И русские действительно не вошли в Константинополь. Но вечно ли пророчество? Может быть, когда-нибудь они все-таки займут этот город? Трудно сказать. История, как и природа, шутить не любит. Три года мучился бедный Мандука, прежде чем сойти в могилу. Его жизнь сопротивлялась, как Турция, и сдалась только потому, что не нашла союзников в медицине и фармацевтике. Мандука умер, но ведь гибнут и государства, и не вопрос о долговечности Турции волновал моего прокаженного соседа, а то, войдут ли русские в Константинополь.
Глава XCI
УТЕШИТЕЛЬНЫЙ ВЫВОД
Разумеется, все эти мысли пришли мне в голову не по дороге в семинарию, а сейчас, в моем кабинете в Энженьо-Ново. Тогда я сделал лишь один вывод: два года назад мне удалось скрасить существование Мандуке. Теперь я нахожу, что не только облегчил его муки, но и сделал его счастливым. Это соображение весьма утешительно. Еще бы, я помог бедняге на два-три месяца забыть о болезни и обо всем прочем. Не так уж мало при подведении итогов моей жизни. Если на том свете существует вознаграждение за невольно совершенные добрые поступки, этот поступок вполне сможет искупить несколько моих прегрешений. Что касается Мандуки, он ведь не из греховных побуждений предрекал России неудачу в войне, но если это и было так, значит, он уже сорок лет искупает блаженство, которое испытывал несколько месяцев. В таком случае лучше бы он просто стонал от боли, не высказывая никаких мнений.
Глава XCII
НЕ ТАК СТРАШЕН ЧЕРТ…
Я не был на похоронах Мандуки. Многих людей предавали земле без меня, и я никогда об этом не печалился, но тогда я почувствовал сильное огорчение. Неизъяснимая меланхолия овладела мной при мысли о первой в жизни полемике, о том, с каким удовольствием бедняга получал мои ответы и стремился их опровергнуть; не говоря уже о прелести прогулок в экипаже… Но время быстро смягчило душевную боль. И не только время; два человека пришли ему на помощь: Капиту, которая снилась мне в ту ночь, и еще кое-кто – о нем речь пойдет в следующей главе. Здесь хочу лишь заметить, что если кто-либо прочтет мою книгу со вниманием, а не пробежит глазами, лишь бы оправдать затраты на ее покупку, он неизбежно придет к выводу: не так страшен черт, как его малюют. Иными словами…

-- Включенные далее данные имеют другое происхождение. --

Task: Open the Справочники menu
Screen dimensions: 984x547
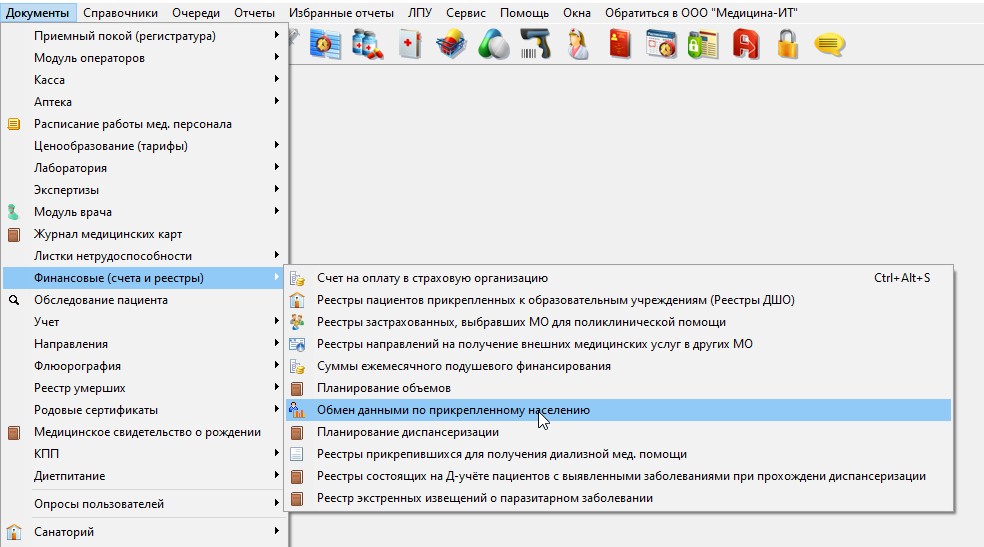Action: click(120, 13)
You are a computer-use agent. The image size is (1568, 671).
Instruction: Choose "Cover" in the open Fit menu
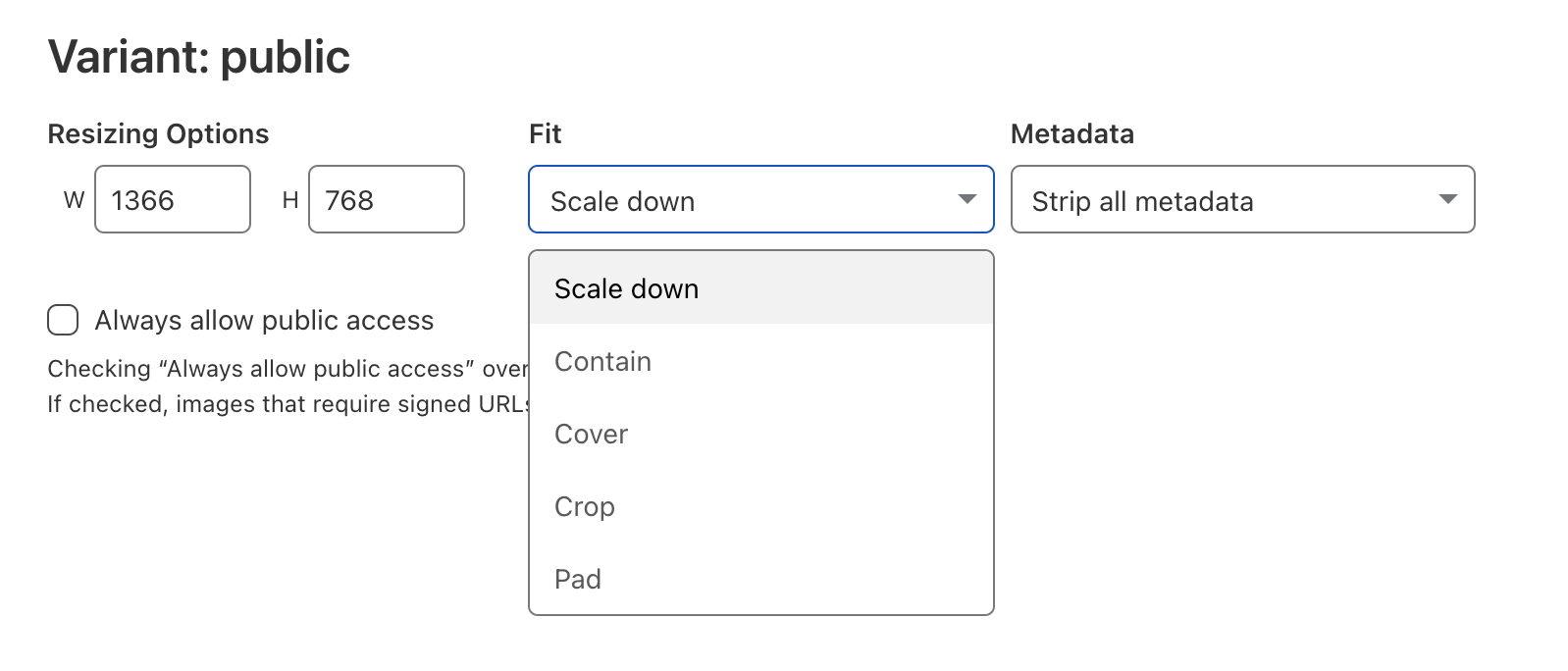click(591, 434)
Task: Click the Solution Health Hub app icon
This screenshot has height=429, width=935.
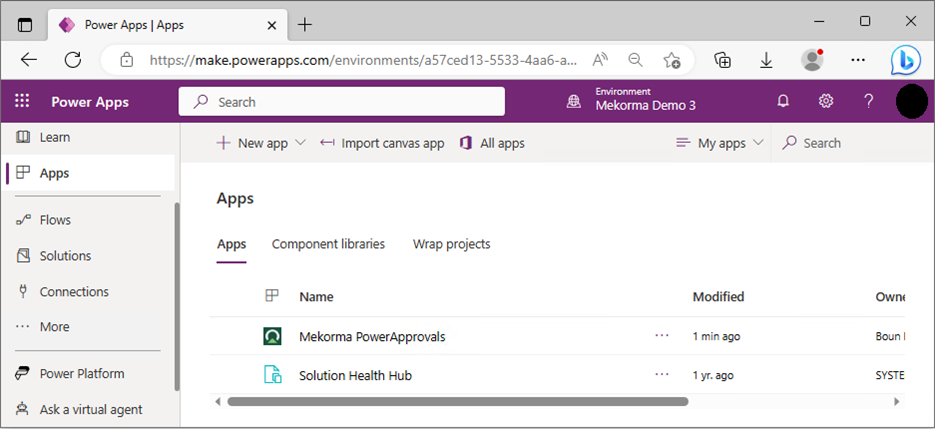Action: (272, 376)
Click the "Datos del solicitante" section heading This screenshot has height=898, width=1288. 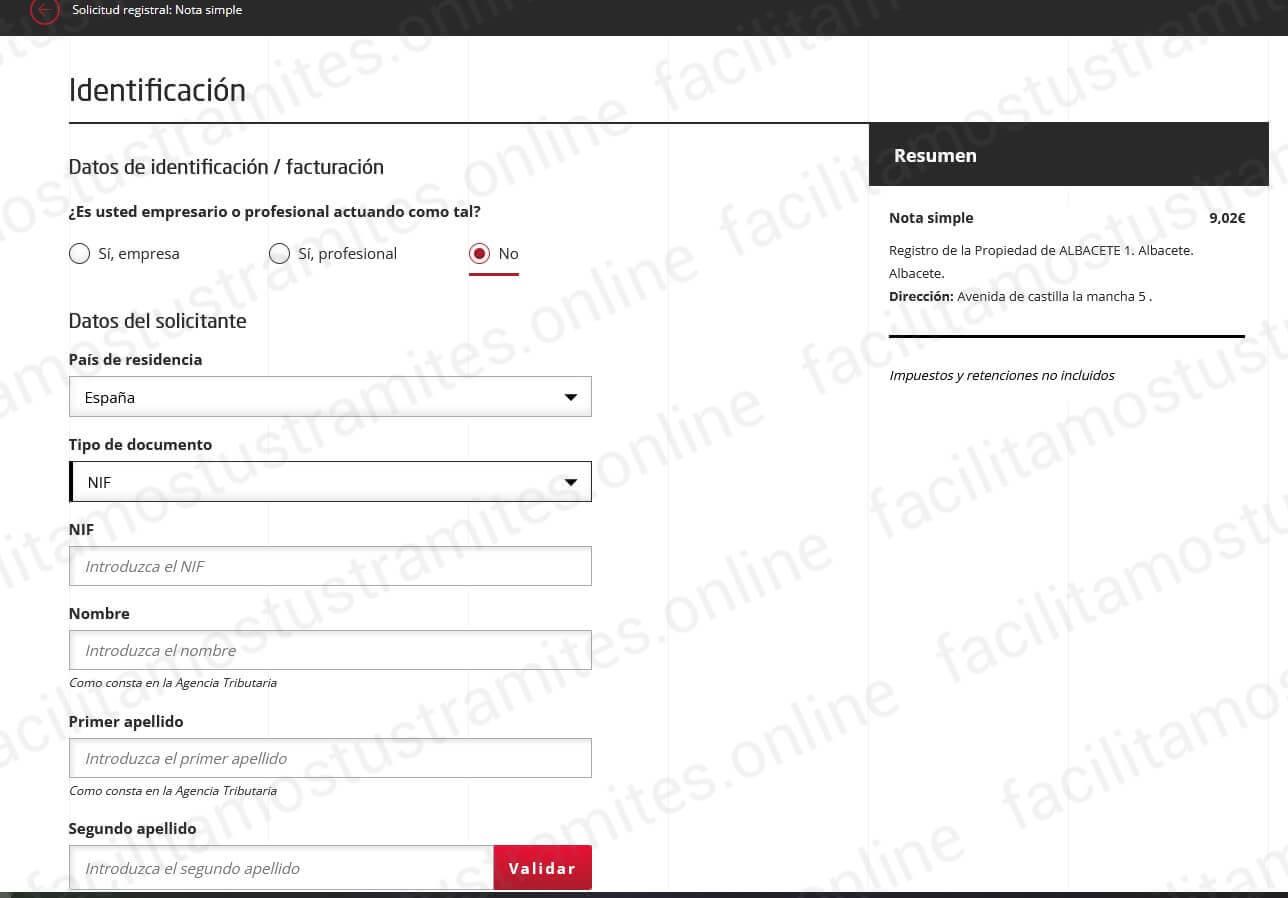click(x=157, y=321)
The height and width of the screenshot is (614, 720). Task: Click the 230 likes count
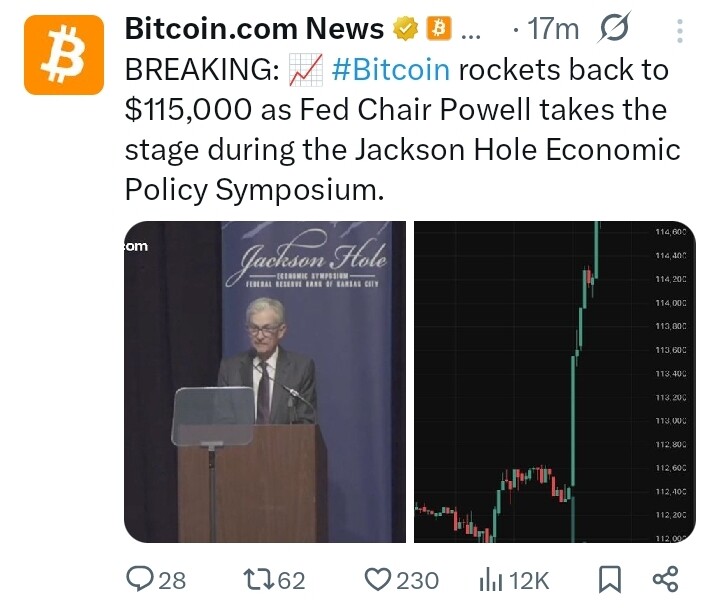tap(417, 580)
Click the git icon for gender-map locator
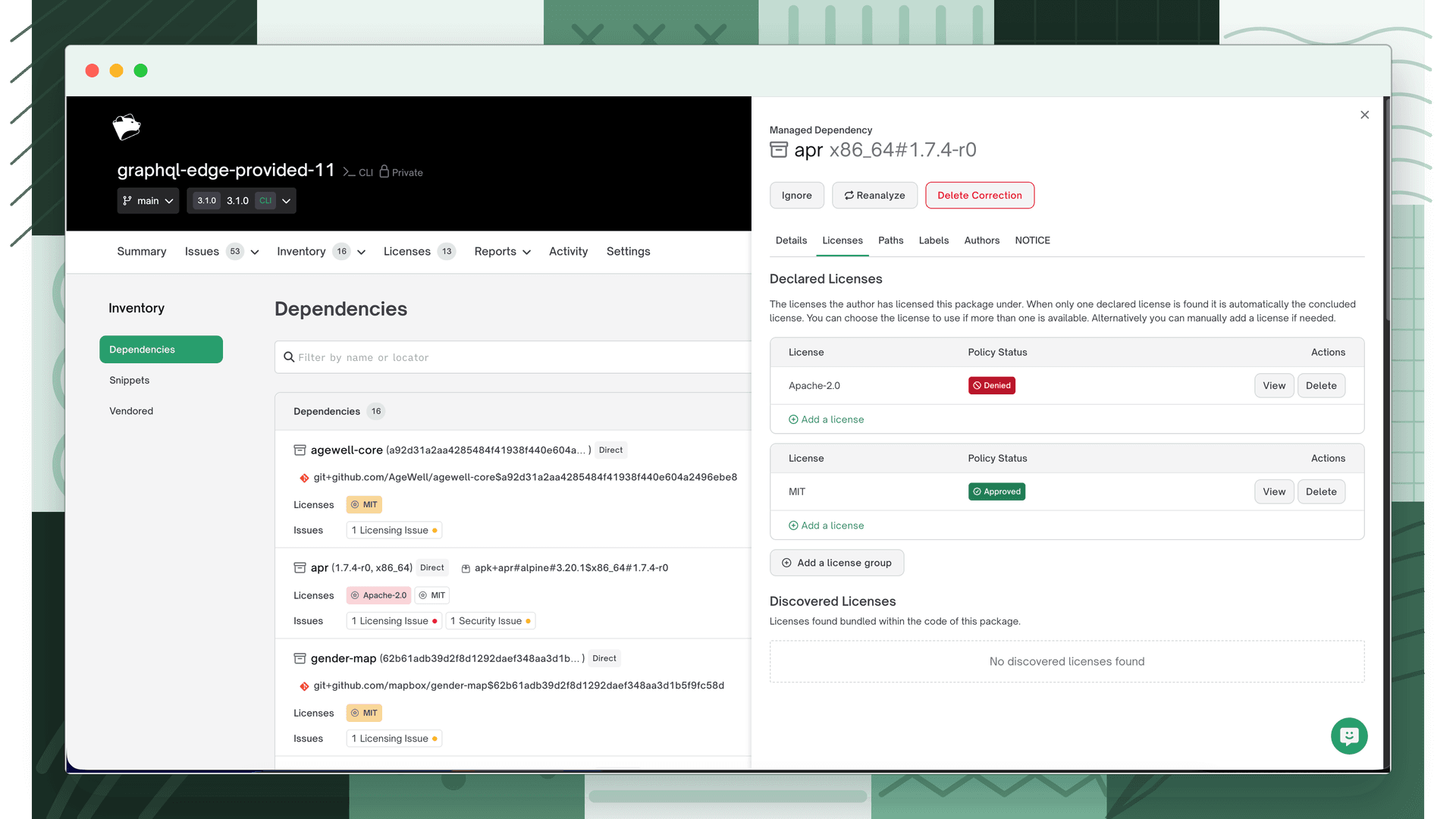 point(304,686)
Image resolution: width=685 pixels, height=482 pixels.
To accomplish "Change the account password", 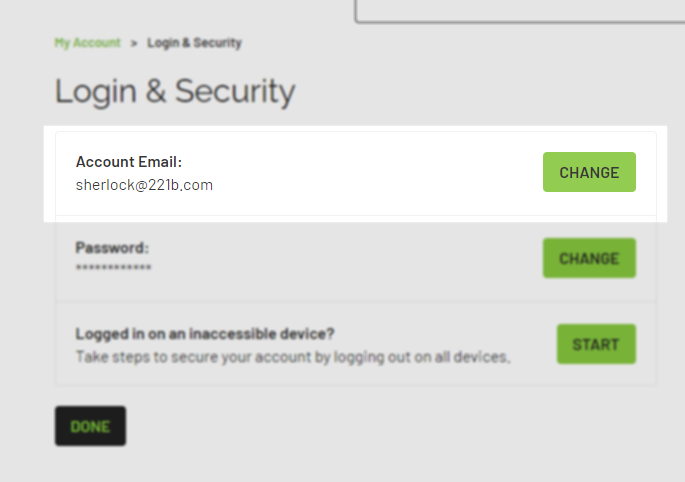I will pyautogui.click(x=589, y=258).
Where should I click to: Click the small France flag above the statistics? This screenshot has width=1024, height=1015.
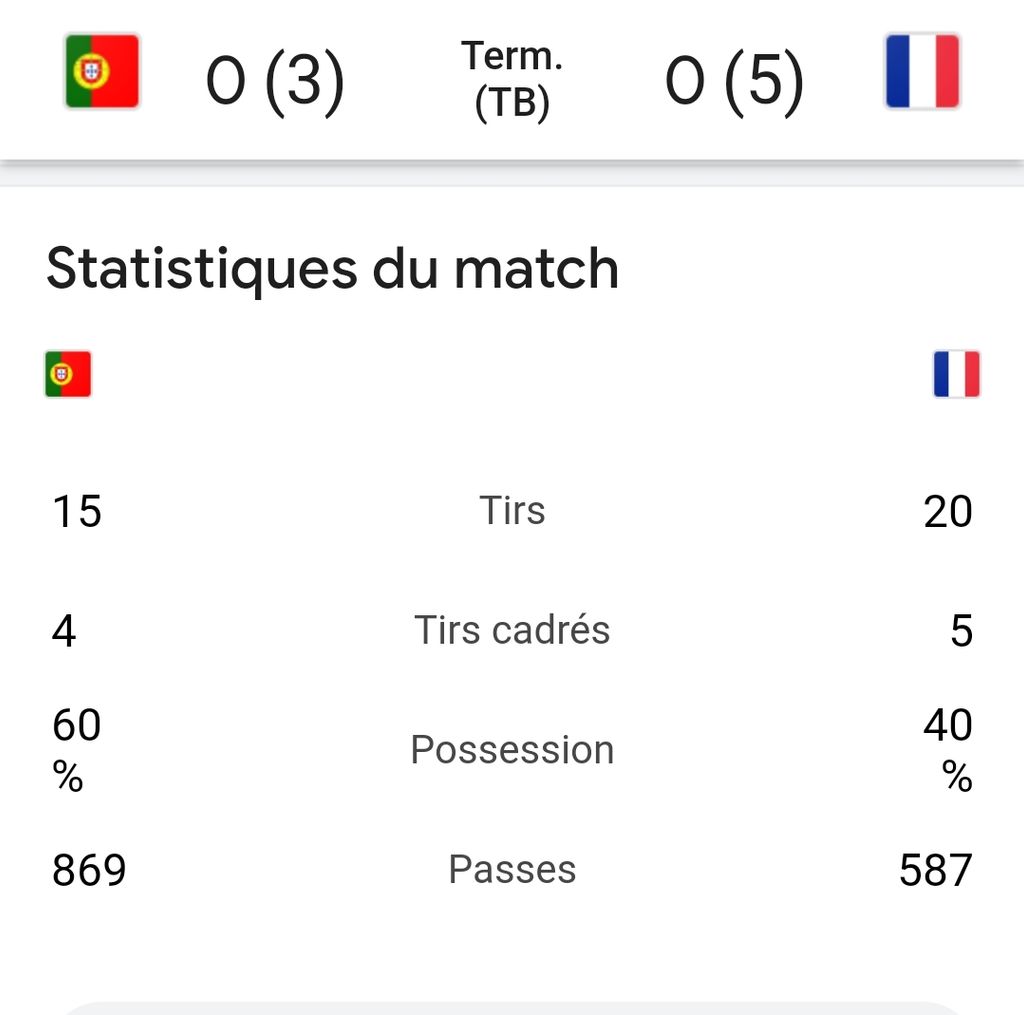tap(956, 374)
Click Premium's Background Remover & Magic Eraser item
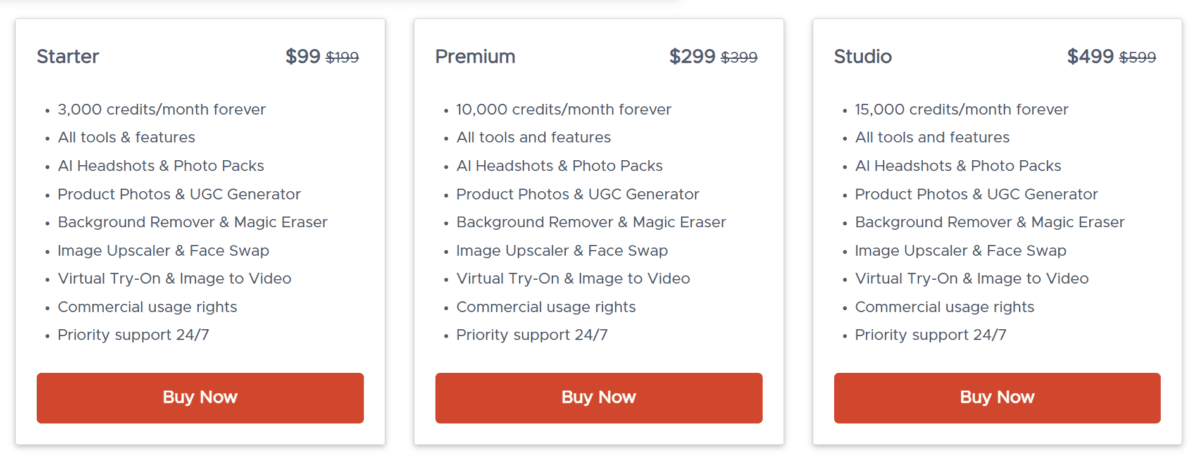 pyautogui.click(x=591, y=223)
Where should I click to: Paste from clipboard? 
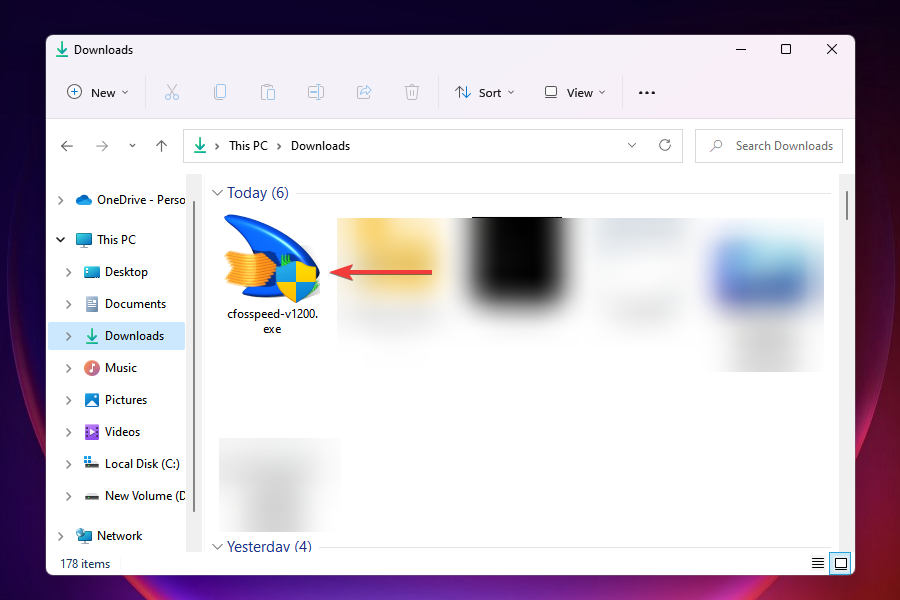coord(268,92)
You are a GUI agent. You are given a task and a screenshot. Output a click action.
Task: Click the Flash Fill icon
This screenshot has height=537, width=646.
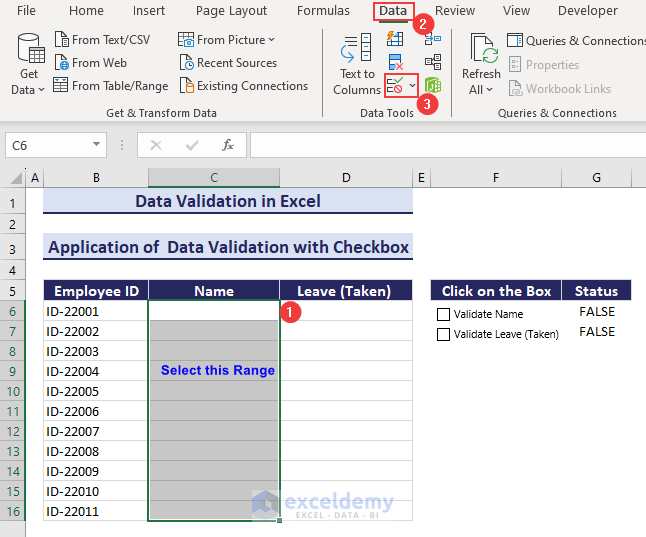click(x=395, y=39)
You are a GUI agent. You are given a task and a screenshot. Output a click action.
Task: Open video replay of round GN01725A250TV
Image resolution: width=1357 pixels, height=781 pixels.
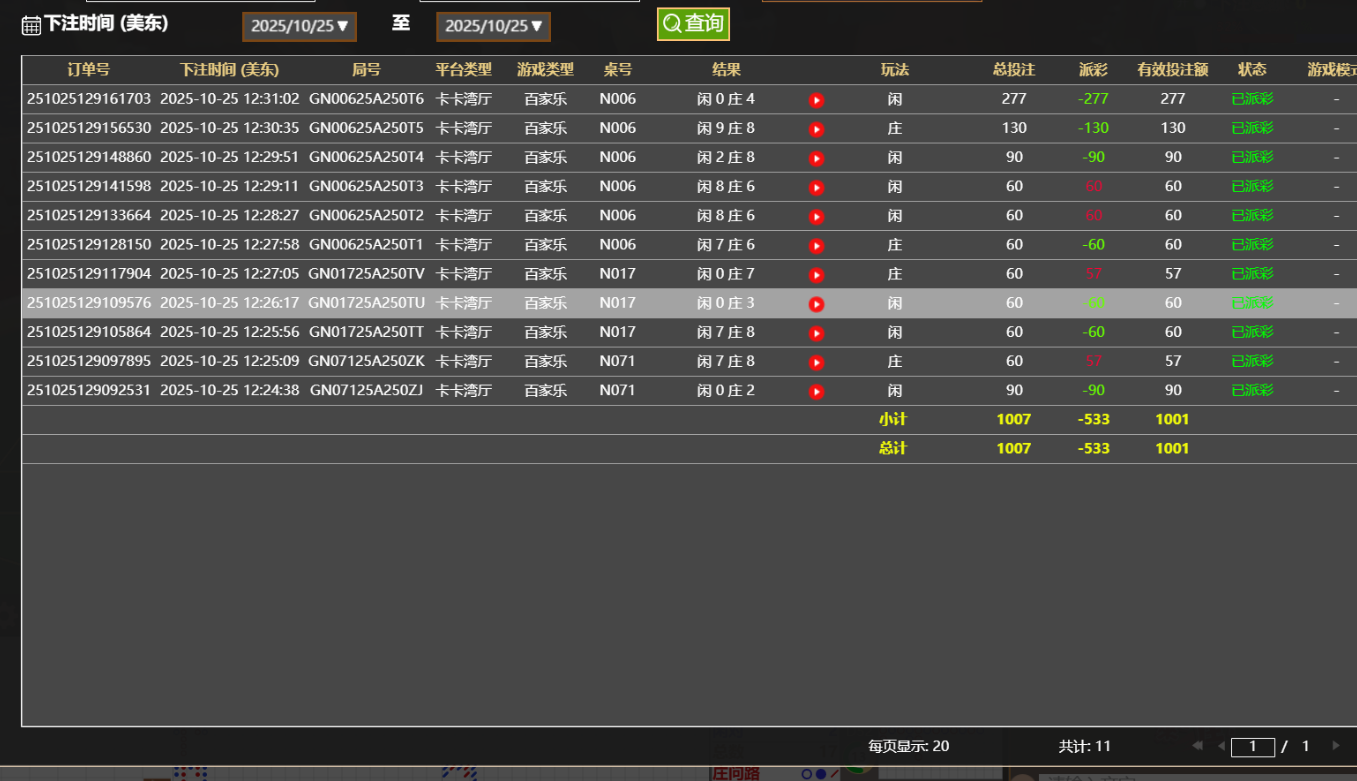pos(816,275)
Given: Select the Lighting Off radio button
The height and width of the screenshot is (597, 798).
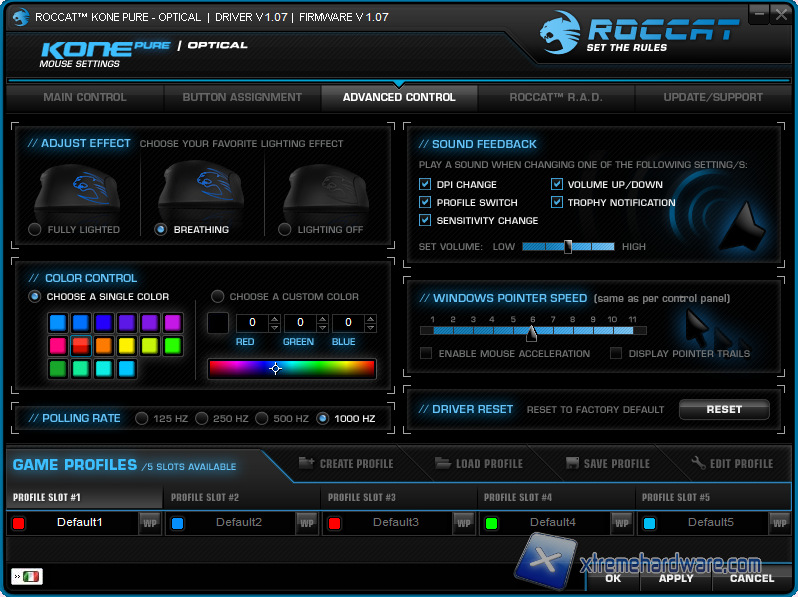Looking at the screenshot, I should point(285,230).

Иными словами, мой сосед на улице Матакавалос пытался умерить физическую боль, пускаясь в рассуждения о войне и о русских. Конечно, встречаются более отрадные утешения, а лучше всего не болеть совсем, но божественная природа любит развлекаться подобными контрастами, и на самой больной и зловонной почве нередко произрастают цветы, да к тому же самые красивые. Мой садовник утверждает, что фиалки особенно нежно пахнут, когда их удобряют навозом. Возможно, он прав.